Dataset entries
────────────────────

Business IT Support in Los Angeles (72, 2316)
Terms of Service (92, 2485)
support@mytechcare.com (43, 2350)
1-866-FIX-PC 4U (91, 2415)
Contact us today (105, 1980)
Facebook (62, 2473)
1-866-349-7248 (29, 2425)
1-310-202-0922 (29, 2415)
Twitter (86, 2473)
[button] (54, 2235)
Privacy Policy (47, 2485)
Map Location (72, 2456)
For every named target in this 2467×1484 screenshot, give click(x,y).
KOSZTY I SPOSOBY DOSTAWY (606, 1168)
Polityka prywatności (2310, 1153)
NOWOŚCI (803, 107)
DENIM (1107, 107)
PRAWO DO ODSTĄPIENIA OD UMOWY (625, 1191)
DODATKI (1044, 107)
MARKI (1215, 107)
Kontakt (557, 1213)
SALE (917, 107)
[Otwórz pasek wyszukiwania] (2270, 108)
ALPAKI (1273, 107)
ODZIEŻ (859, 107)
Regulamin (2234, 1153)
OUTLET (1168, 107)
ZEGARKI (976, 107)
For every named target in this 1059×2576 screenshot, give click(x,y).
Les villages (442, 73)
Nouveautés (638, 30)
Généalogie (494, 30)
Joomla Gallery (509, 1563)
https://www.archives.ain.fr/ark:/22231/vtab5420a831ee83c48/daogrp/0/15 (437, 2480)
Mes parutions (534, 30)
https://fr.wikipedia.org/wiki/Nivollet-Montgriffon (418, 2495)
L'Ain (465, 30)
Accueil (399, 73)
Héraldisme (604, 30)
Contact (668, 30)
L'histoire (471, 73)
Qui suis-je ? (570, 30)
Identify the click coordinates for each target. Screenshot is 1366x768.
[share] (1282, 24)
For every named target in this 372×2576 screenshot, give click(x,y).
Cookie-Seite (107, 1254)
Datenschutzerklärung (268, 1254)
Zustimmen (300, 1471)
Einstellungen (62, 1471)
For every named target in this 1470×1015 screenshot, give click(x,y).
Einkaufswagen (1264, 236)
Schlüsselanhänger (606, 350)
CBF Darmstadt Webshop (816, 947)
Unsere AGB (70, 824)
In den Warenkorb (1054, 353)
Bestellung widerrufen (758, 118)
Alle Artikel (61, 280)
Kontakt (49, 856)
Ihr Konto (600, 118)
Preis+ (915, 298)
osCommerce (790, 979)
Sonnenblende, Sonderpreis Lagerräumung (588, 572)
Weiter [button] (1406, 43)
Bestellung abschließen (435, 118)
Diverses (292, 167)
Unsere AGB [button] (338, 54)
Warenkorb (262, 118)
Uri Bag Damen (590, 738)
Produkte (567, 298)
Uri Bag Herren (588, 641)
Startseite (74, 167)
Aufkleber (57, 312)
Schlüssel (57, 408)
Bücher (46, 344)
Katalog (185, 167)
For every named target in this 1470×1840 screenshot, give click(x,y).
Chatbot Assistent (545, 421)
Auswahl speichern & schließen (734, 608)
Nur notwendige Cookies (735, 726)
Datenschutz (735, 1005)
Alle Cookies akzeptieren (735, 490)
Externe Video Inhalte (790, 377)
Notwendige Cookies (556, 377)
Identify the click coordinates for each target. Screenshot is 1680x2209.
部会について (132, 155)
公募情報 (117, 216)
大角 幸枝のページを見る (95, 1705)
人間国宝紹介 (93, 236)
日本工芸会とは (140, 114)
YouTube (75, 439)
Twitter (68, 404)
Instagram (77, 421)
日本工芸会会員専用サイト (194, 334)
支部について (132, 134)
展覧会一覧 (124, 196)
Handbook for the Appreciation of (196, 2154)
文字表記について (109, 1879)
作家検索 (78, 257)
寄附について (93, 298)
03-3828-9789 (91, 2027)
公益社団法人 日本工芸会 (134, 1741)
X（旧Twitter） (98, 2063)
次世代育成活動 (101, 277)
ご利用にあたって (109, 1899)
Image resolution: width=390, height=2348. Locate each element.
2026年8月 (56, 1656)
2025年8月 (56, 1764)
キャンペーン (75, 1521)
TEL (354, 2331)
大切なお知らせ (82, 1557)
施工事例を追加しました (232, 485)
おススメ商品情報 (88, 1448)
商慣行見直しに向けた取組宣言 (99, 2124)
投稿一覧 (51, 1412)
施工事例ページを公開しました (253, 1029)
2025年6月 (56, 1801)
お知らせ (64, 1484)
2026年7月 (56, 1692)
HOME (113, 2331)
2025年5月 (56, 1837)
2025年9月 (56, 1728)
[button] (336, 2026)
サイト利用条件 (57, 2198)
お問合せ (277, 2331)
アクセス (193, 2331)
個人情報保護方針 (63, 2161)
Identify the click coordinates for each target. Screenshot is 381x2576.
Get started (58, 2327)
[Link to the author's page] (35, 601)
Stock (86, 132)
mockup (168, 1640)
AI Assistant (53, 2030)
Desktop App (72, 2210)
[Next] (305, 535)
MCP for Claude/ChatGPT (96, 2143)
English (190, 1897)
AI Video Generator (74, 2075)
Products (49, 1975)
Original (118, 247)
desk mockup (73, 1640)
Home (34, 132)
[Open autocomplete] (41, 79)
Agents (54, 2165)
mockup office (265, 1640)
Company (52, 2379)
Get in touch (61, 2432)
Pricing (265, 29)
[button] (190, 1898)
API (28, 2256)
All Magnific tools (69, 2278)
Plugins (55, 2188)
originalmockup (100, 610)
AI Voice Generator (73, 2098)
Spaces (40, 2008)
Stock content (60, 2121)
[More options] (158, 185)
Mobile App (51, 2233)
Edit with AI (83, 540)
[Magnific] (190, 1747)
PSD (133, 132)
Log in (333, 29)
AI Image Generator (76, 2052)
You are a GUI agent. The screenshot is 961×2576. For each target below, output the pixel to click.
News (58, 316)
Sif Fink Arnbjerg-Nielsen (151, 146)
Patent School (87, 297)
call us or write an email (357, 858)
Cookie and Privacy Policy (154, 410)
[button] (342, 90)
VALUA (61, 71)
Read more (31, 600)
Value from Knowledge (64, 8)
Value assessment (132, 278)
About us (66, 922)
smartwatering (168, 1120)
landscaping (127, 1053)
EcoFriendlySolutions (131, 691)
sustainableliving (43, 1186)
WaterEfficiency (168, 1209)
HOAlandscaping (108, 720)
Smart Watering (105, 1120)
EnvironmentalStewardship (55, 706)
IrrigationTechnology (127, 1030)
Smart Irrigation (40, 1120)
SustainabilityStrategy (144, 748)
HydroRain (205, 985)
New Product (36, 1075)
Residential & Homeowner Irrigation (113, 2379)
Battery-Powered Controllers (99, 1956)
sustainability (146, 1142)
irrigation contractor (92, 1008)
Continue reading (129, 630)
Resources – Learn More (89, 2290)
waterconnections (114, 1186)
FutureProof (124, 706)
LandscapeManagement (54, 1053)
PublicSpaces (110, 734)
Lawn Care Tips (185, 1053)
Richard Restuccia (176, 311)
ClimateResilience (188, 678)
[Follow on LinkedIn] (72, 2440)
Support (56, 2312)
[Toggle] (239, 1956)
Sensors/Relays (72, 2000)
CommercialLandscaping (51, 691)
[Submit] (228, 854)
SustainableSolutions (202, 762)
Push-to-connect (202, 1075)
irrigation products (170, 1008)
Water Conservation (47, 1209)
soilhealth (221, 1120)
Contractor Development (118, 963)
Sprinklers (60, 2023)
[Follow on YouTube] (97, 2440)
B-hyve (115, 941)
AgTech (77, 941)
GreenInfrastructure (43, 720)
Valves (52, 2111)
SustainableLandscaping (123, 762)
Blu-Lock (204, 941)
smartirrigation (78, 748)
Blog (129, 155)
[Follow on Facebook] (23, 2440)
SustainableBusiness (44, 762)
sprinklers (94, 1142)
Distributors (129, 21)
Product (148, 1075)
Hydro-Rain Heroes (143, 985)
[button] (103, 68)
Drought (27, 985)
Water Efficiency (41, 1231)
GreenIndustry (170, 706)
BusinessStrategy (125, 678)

────────────────────

• PROMPT
Look through the entries, and return every line that the word "Cookies" appears in.

• RESPONSE AREA
Nur notwendige Cookies (735, 726)
Alle Cookies akzeptieren (735, 490)
Notwendige Cookies (556, 377)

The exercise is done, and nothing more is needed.